Затем к этим звукам прибавилось сочное чавканье, и у Василисы начали сдавать нервы.
– Эй! Кто там? – позвала она. Помалкивала бы, честное слово!
Но она снова крикнула: «Кто там?» – и позади неё на расстоянии всего нескольких шагов противно скрипнула дверь. На пол лёг тонкий, выдохшийся лучик света, словно границу прочерчивая: вот, куда тебе надо. Сюда, иди сюда…
Зачем только Василиса пошла!
Она открыла дверь и двинулась в полумрак. Поверхность, похожая на лесную подстилку, хрустела и крошилась под подошвами. Кто-то в дальнем углу возился, чавкал и шумно пил, высасывая жидкость из объекта, для этих мероприятий явно не предназначенного. В круге размытого света показалась тень – её отбрасывала на стену не то корона, не то острые звериные уши. Василиса различила взмах пышного хвоста. Ой, нет, наверное, померещилось.
А затем у неё под ботинком с треском переломилось нечто выпуклое и бугристое, отчего она чуть не потеряла равновесие. В логове хищника погас свет.
До неё донеслось сдавленное рычание. Мягкие тяжёлые лапы прошлись по неровному полу, где были разбросаны – теперь она могла бы сказать наверняка – обглоданные кости.
Василисе показалось, что внутри у неё нажали на кнопку и перекрыли поток мыслей. Осталось лишь разрастающееся маслянистое пятно страха, вбирающее в себя всё без разбора, как ненасытный зрачок Вселенной, как чёрная дыра.

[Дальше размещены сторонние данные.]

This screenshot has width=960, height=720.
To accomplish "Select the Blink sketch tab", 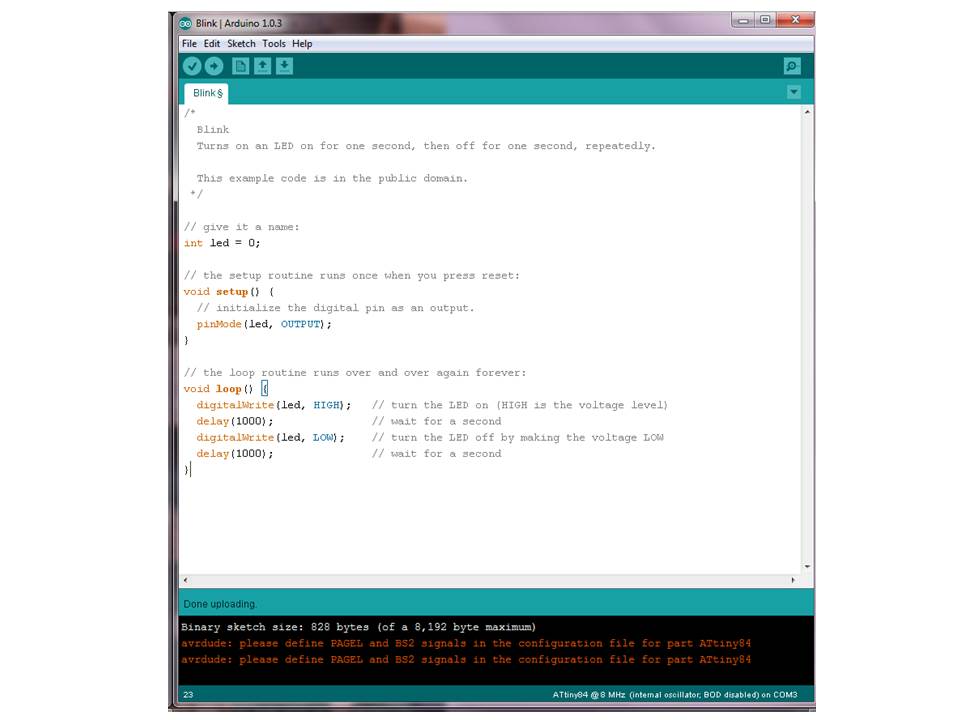I will tap(206, 92).
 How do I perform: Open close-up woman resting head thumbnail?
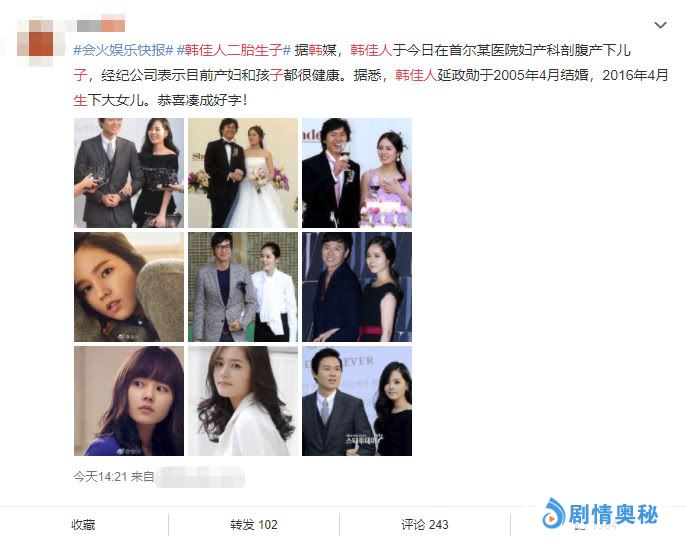click(x=129, y=287)
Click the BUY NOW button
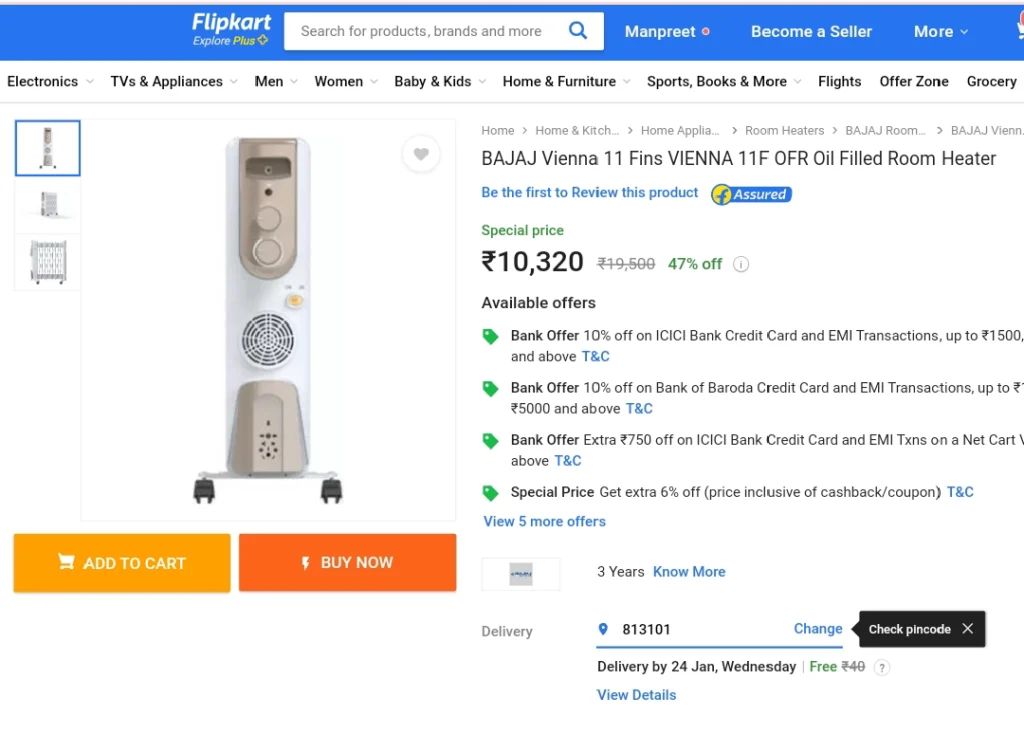 pos(347,562)
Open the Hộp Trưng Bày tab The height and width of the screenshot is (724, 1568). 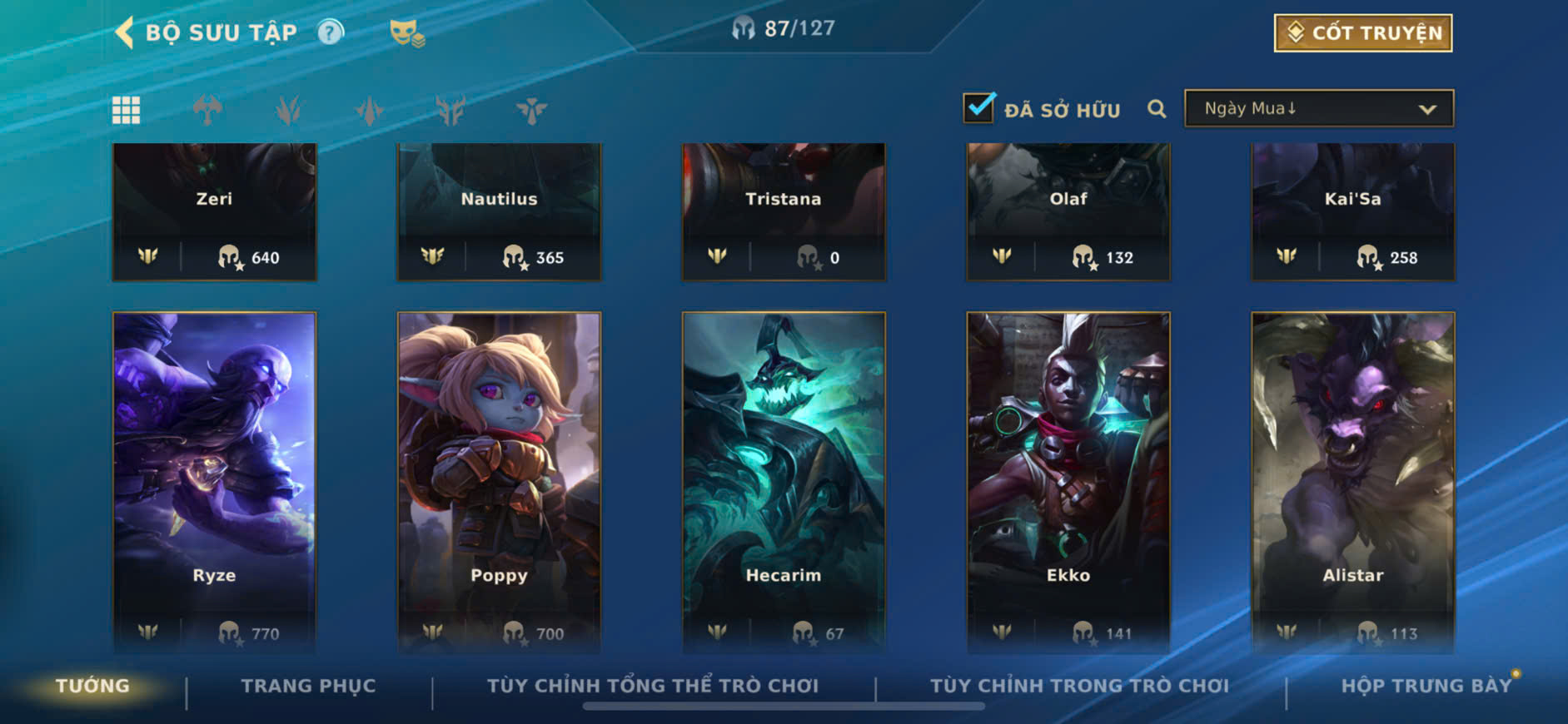coord(1426,686)
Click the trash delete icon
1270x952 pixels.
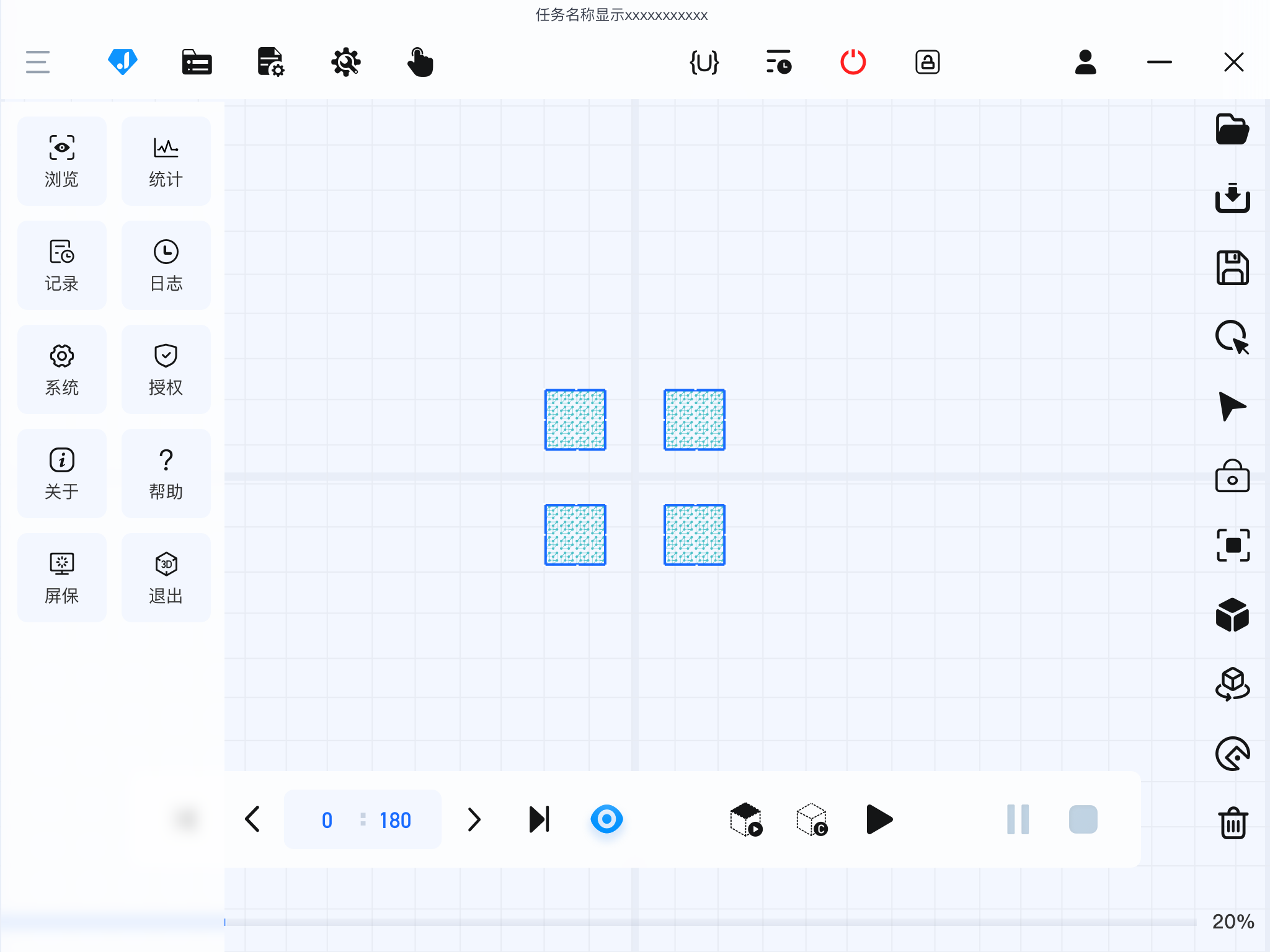(1233, 823)
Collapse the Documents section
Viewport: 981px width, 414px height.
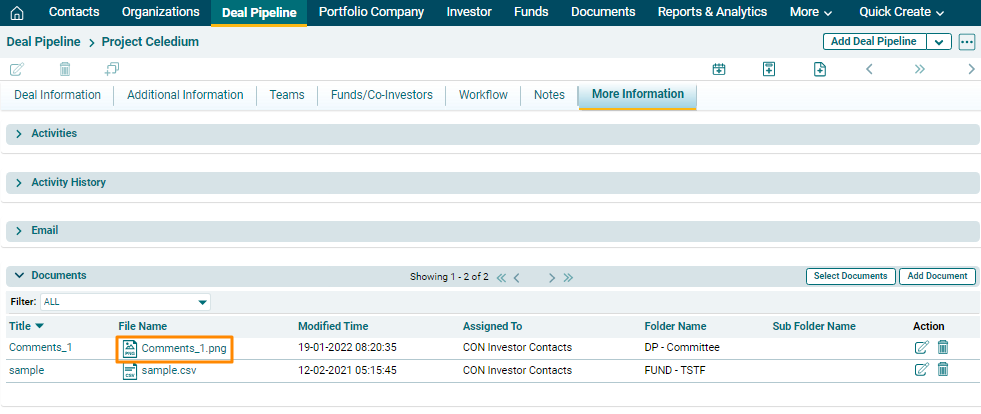tap(19, 276)
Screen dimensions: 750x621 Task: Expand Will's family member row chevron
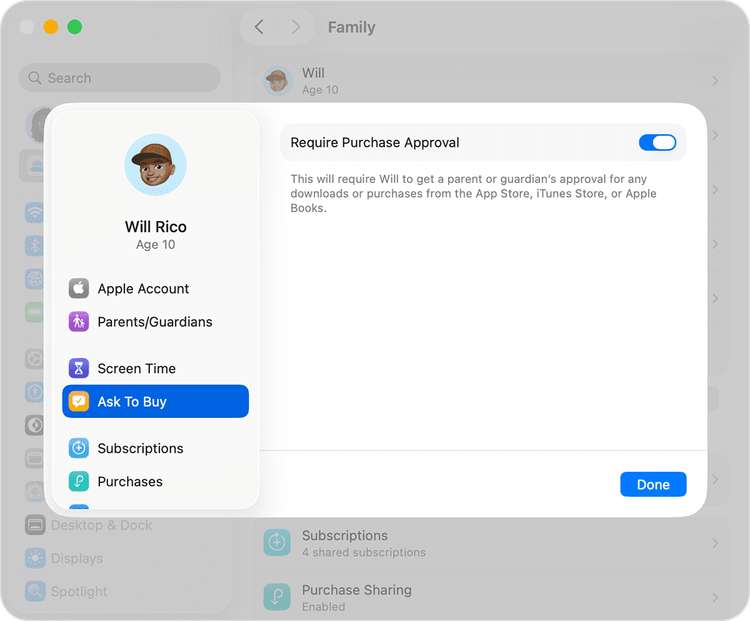click(x=715, y=81)
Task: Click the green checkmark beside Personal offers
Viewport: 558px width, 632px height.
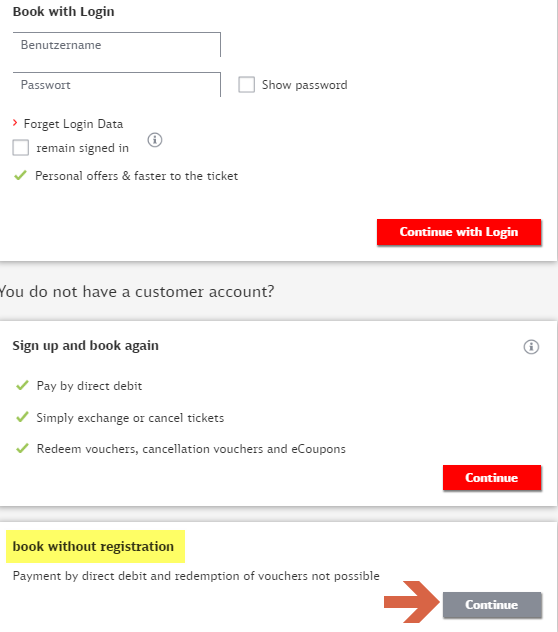Action: click(x=20, y=176)
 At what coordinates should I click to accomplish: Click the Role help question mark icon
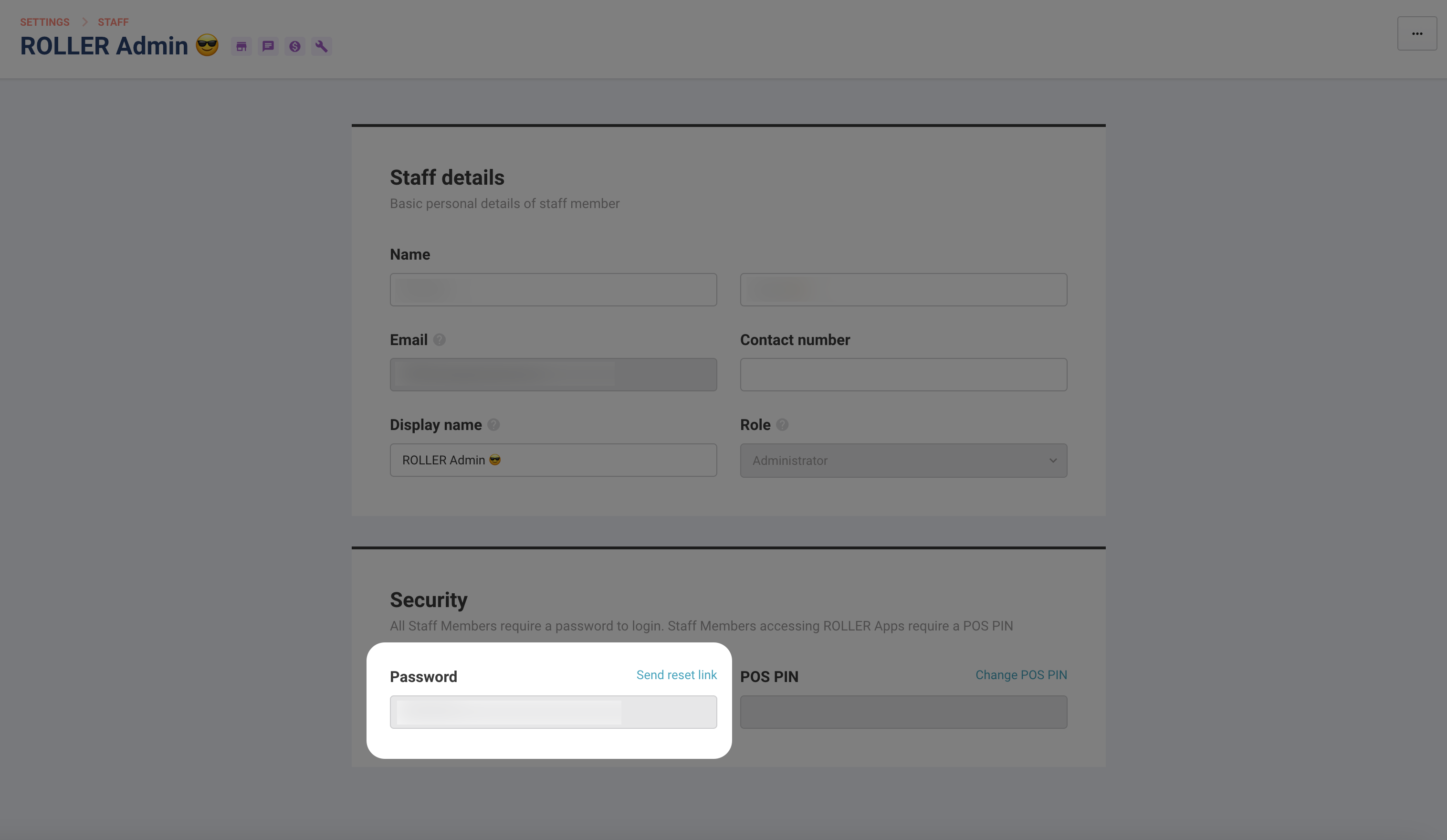(782, 425)
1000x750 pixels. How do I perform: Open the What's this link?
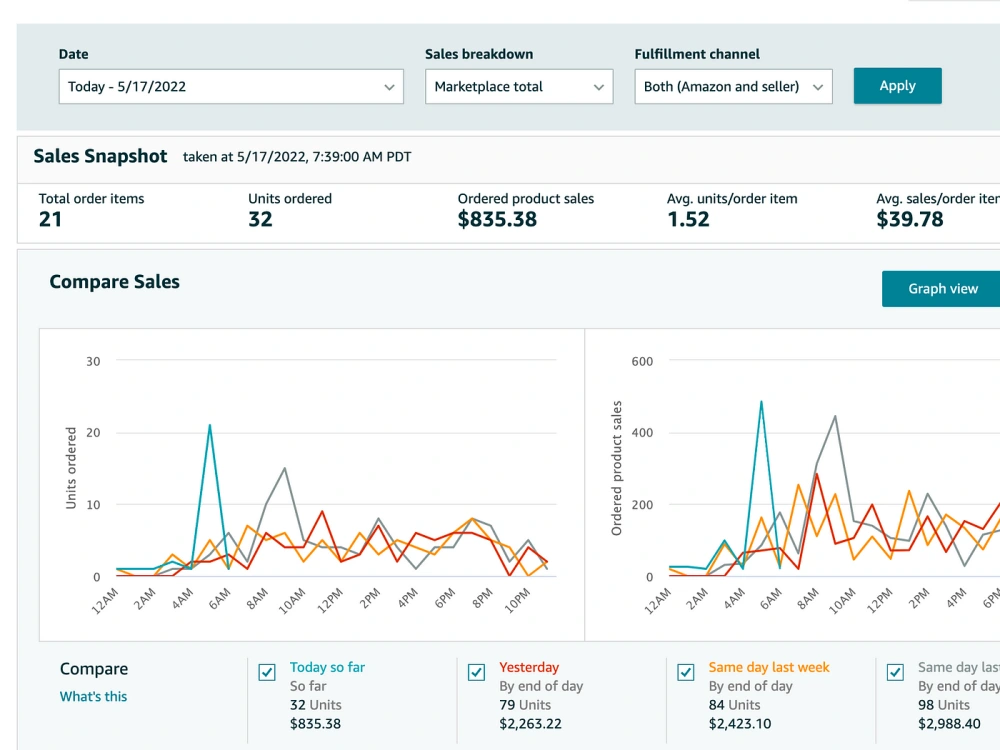(x=93, y=696)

Цепенящий ужас, ватные ноги, озноб и лёд в крови – все эти чувства уже были ей знакомы. Но она ещё не придумала способа, как от них избавиться. Её, как правило, избавляли. В прошлый раз Хоанфи. А теперь…
– Быстрее! – Тихий оклик шута она услышала как сквозь слой вязкого тумана, а вот за руку её схватили вполне реально. Длинные, артистичные пальцы. Пальцы, которыми играют на музыкальных инструментах, которыми рисуют картины. Которые сами заслуживают того, чтобы их нарисовали.
– Дадкалато? – удивлённо выдохнула Василиса.
– Что стоишь? – вопросом на вопрос ответил тот и потянул её за собой.
Она слабо себе представляла, что бы случилось с ней, если бы не он. Зверь, невидимый в темноте, был великолепно слышен (спасибо усеянному костями полу) и, кажется, не намеревался отступать.
Как только она вслед за шутом выбежала в туннель подземелья, Дадкалато стремительно захлопнул дверь – та оказалась железной и довольно прочной. И в эту дверь изнутри сразу же вмазалась чья-то туша. Надо полагать, мохнатая и страшно прожорливая. А еще невероятно крупная, мощная, тяжёлая.
Зверь по ту сторону гулко дышал, бился о преграду, разъярённо драл когтями дверную обивку, пока не добрался до основания, пока когти не проткнули металл.
– Беги! – велел шут и подтолкнул Василису в спину. – Убегай, не тормози! – почти закричал он. – Ты не знаешь, как он опасен!
– А как же ты? – вырвалось у неё.
– Не думай обо мне. Просто беги!
И она опрометью бросилась прочь, не замечая, как льются слёзы из глаз, игнорируя боль в боку и грохот сердца, бьющегося где-то в горле. Она мчалась, не чуя ног.